:: Work to complete ::
Set out the stretch of lines from the one containing "Given: Click the" through the one containing "pyautogui.click(x=1362, y=494)" as a two-column CSV with the columns request and answer, one row per request. Place each request and its answer in a single quoted field, with any line breaks replaced by spaces.

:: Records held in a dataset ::
*****
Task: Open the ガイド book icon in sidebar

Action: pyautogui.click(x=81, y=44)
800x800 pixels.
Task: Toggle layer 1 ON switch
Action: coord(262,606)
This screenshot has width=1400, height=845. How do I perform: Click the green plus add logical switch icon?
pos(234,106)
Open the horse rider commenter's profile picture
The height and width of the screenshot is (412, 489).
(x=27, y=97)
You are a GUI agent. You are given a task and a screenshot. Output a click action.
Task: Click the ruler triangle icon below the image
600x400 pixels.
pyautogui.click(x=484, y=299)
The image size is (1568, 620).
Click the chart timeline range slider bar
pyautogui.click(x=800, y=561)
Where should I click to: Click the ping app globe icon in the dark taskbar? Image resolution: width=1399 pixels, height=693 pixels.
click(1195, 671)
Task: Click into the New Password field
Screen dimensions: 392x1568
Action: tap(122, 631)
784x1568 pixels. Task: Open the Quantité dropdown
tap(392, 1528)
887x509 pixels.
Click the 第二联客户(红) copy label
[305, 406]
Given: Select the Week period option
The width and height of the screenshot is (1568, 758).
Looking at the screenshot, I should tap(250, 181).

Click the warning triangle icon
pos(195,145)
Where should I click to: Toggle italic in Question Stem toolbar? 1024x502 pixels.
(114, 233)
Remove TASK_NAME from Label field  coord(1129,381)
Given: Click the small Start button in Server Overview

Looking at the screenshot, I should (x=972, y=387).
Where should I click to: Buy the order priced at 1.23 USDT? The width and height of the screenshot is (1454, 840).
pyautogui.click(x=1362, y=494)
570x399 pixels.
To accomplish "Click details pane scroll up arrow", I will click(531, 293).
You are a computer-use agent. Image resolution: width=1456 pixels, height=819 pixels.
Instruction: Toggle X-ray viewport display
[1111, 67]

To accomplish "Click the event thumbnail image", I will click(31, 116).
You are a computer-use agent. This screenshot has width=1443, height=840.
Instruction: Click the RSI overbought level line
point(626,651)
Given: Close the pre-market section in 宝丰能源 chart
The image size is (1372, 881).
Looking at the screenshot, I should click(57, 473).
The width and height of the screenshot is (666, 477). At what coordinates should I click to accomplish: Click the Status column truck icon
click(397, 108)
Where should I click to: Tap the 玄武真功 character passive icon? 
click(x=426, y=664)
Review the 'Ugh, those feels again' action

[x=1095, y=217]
*****
:: Exercise result ::
request,answer
"Given: Click the small Start button in Server Overview","Looking at the screenshot, I should (x=972, y=387)."
"Where should I click to: Buy the order priced at 1.23 USDT? The width and height of the screenshot is (1454, 840).","pyautogui.click(x=1362, y=494)"